南半球で約15年間暮らした網網

 北川パンダ動植物園には2頭のパンダがいる。もう1頭はオスの網網(ワンワン)だ。網網は、四川省にあるパンダセンターの核桃坪基地で2005年8月31日に誕生。2009年11月27日、メスの福妮(フーニー)と共にオーストラリアへ渡り、約15年間の滞在を終えて2024年11月15日に帰国した。

 網網にとって北川の地は、母親の毛毛(マオマオ)の故郷でもある。野生下で生まれた毛毛は、幼いころに母親とはぐれて保護され、核桃坪基地へ移された。しかし、2008年5月12日に四川大地震が発生し、毛毛は行方不明になった。圧死した毛毛ががれきの下から見つかったのは、約1カ月後の6月9日。
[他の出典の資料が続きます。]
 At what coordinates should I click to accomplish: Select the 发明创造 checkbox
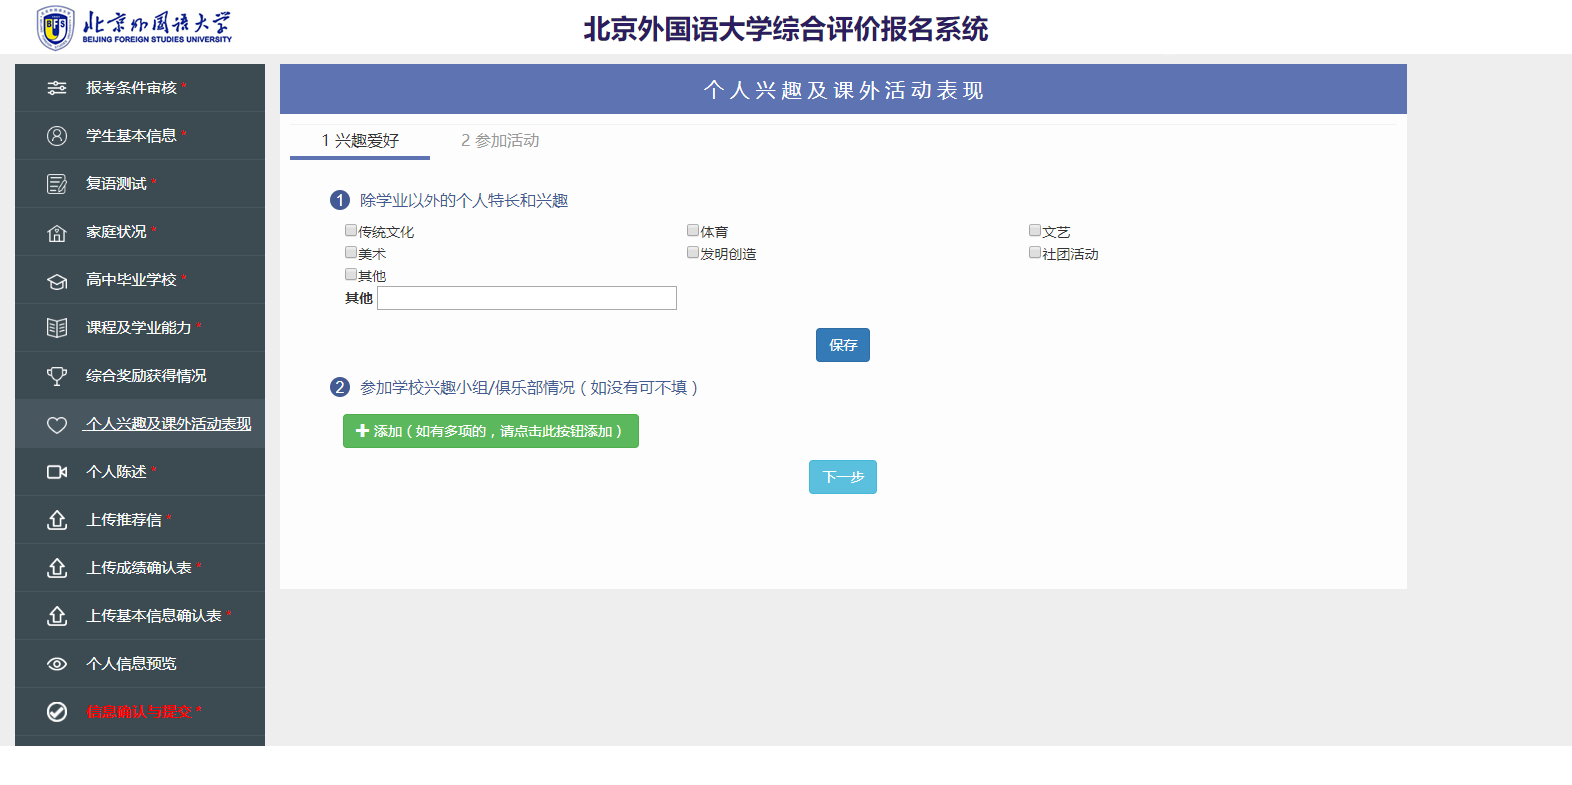(693, 252)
毛毛は9歳だった。

 筆者が観覧してから約4カ月後の8月13日(木)、北川パンダ動植物園は、網網の公開を一時中止すると発表した。前日、網網に痙攣(けいれん)の症状が見られたためだ。同園は直ちにパンダセンターの獣医師チームに連絡して、共同で診察と治療を実施。専門家による初期検査と治療を経て、網網の精神状態や食欲はおおむね回復したという。同園はパンダセンターの指導のもと、専門的なケアを行っていくとしている。

 SNSなどには、網網の無事を願う声や、網網と獣医師や飼育員を応援する声が多く挙がっている。北川パンダ動植物園はWeChatで感謝を伝えるとともに、監視カメラで撮影した網網の動画を公開。8月18日(火)の動画で網網は屋内のやぐらの上を歩いており、8月21日(金)の動画では屋内のバックヤードで竹を食べていた。同園によると、8月21日(金)時点で、網網は日常生活において正常な状態を保っており、全体的に回復に向かっているとのことだ。